What you need to do: Every record below must be returned exactly as it was received.

Material provided:
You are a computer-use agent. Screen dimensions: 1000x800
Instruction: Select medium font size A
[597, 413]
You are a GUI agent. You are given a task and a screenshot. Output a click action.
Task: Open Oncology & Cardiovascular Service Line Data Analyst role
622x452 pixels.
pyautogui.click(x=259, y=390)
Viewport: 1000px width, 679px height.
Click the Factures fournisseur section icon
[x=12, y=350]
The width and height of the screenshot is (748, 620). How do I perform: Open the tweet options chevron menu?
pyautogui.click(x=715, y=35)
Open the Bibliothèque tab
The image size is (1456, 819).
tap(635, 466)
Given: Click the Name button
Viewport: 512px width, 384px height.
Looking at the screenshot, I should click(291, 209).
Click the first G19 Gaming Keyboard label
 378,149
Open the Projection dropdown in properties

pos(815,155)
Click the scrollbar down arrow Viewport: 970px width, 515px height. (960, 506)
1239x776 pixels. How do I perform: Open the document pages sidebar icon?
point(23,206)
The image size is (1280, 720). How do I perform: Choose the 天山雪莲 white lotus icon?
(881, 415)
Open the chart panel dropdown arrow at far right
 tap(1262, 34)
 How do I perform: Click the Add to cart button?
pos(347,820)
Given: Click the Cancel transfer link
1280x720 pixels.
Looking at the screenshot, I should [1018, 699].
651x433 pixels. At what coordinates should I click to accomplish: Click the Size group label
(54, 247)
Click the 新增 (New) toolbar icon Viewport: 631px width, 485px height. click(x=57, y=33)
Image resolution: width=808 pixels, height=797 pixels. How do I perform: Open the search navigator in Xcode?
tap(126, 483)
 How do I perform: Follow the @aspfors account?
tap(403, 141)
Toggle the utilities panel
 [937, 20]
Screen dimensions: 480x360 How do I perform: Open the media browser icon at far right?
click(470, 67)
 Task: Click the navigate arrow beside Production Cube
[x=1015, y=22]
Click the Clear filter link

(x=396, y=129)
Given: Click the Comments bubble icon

Reply:
You are a computer-use agent. Screen dimensions: 1000x800
Instruction: Select medium font size A
[597, 413]
You are a GUI agent. You are given a task and a screenshot. Output a click action.
Task: Open Oncology & Cardiovascular Service Line Data Analyst role
622x452 pixels.
pyautogui.click(x=259, y=390)
Viewport: 1000px width, 679px height.
Click the Factures fournisseur section icon
[x=12, y=350]
The width and height of the screenshot is (748, 620). How do I perform: Open the tweet options chevron menu?
pyautogui.click(x=715, y=35)
Open the Bibliothèque tab
The image size is (1456, 819).
tap(635, 466)
Given: Click the Name button
Viewport: 512px width, 384px height.
Looking at the screenshot, I should click(291, 209).
Click the first G19 Gaming Keyboard label
 378,149
Open the Projection dropdown in properties

pos(815,155)
Click the scrollbar down arrow Viewport: 970px width, 515px height. (960, 506)
1239x776 pixels. How do I perform: Open the document pages sidebar icon?
point(23,206)
The image size is (1280, 720). How do I perform: Choose the 天山雪莲 white lotus icon?
(881, 415)
Open the chart panel dropdown arrow at far right
 tap(1262, 34)
 How do I perform: Click the Add to cart button?
pos(347,820)
Given: Click the Cancel transfer link
1280x720 pixels.
Looking at the screenshot, I should [1018, 699].
651x433 pixels. At what coordinates should I click to accomplish: Click the Size group label
(54, 247)
Click the 新增 (New) toolbar icon Viewport: 631px width, 485px height. click(x=57, y=33)
Image resolution: width=808 pixels, height=797 pixels. How do I perform: Open the search navigator in Xcode?
tap(126, 483)
 How do I perform: Follow the @aspfors account?
tap(403, 141)
Toggle the utilities panel
 [937, 20]
Screen dimensions: 480x360 How do I perform: Open the media browser icon at far right?
click(470, 67)
 Task: Click the navigate arrow beside Production Cube
[x=1015, y=22]
Click the Clear filter link

(x=396, y=129)
Given: Click the Comments bubble icon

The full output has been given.